**Source extract:**
════════════════════
From Library Journal
There's no denying that Oermann knows country music. The beauty of his expertise is that he can make it entertaining to boot. As the editor of Country Music magazine, the country music writer for the Nashville Tennessean, an award-winning author (he won the Deems Taylor Award in 1994 for Finding Her Voice: The Saga of Women in Country Music), and screenwriter of the TBS documentary America's Music: The Roots of Country, Oermann is well grounded to provide a timely history that focuses on country music in the 20th century. Based on a recent TNN 13-part documentary, this history pinpoints significant time periods and singles out unique characters who combined to create and broaden the many facets of the country music genre as we know it today. This chronicle, with its added focus on the century, is a splendid complement to The Illustrated History of Country Music (Times Bks., 1996) and is recommended for public and academic libraries.AKathleen Sparkman, Baylor Univ., Waco, TX
Copyright 1999 Reed Business Information, Inc.
Copyright 1999 Reed Business Information, Inc.
════════════════════
**Supplied information:**

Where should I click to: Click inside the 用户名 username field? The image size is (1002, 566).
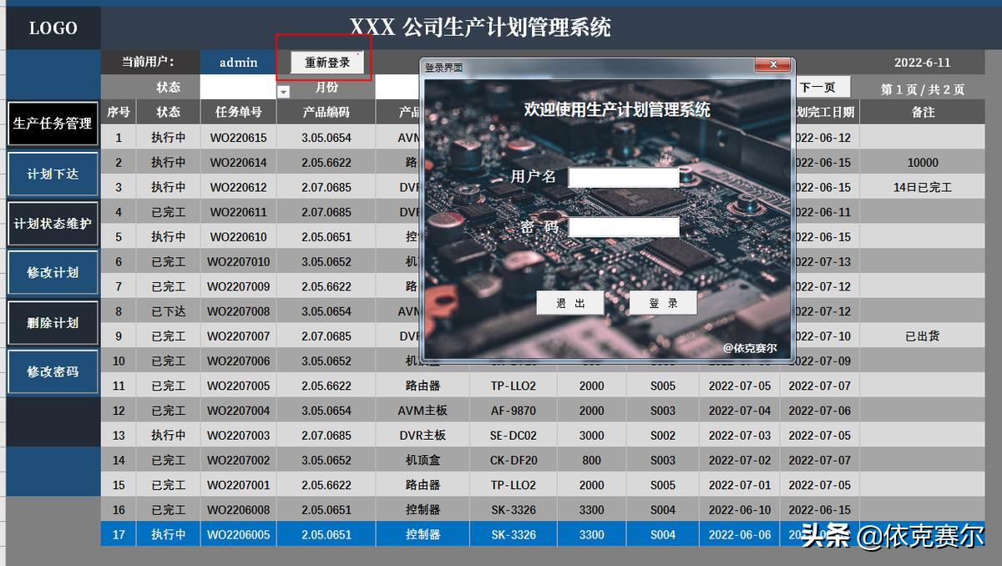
════════════════════
**Exercise task:**
Condense the Library Journal review above into two sentences.

**Finished task:**
Oermann, an editor, journalist, award-winning author and documentary screenwriter who knows country music and makes it entertaining, offers a history of 20th-century country music based on a 13-part TNN documentary. It pinpoints significant periods and unique characters who shaped the genre, complements The Illustrated History of Country Music, and is recommended for public and academic libraries.